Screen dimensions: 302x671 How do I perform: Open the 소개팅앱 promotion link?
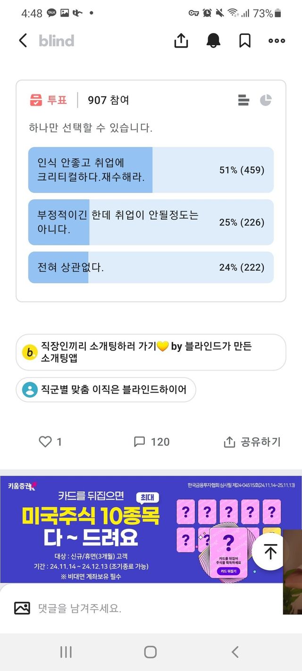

* * *

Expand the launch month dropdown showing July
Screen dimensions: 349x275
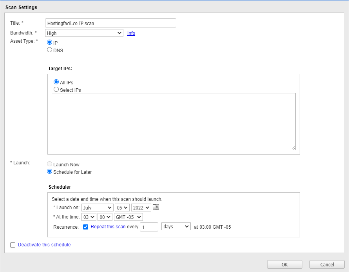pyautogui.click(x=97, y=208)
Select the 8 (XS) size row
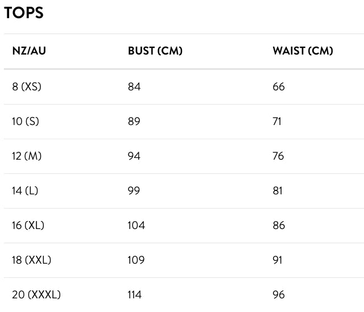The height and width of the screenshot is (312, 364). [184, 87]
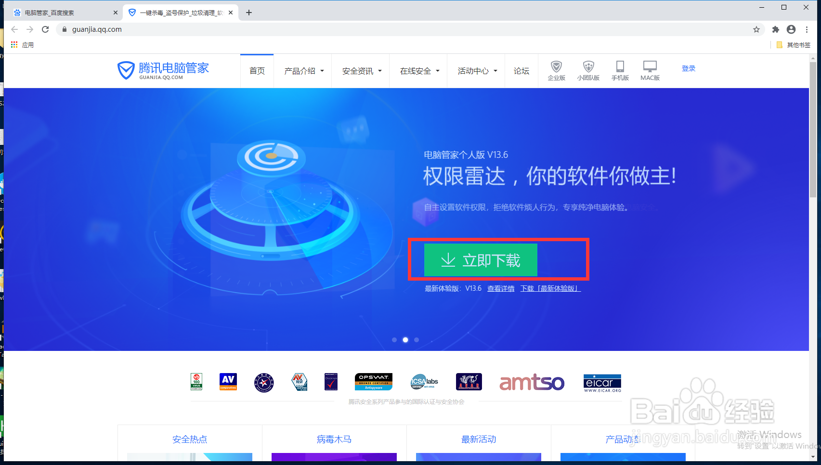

What you have to do
Rewrite the lines from the line with "Expand the launch month dropdown showing July" up to and including the line with "The height and", changing "Select" to "Choose" and keeping everything else the same. Omit the pictures from your answer.

Reply
Expand the launch month dropdown showing July
Screen dimensions: 349x275
pyautogui.click(x=97, y=208)
Choose the 8 (XS) size row
The height and width of the screenshot is (312, 364). [184, 87]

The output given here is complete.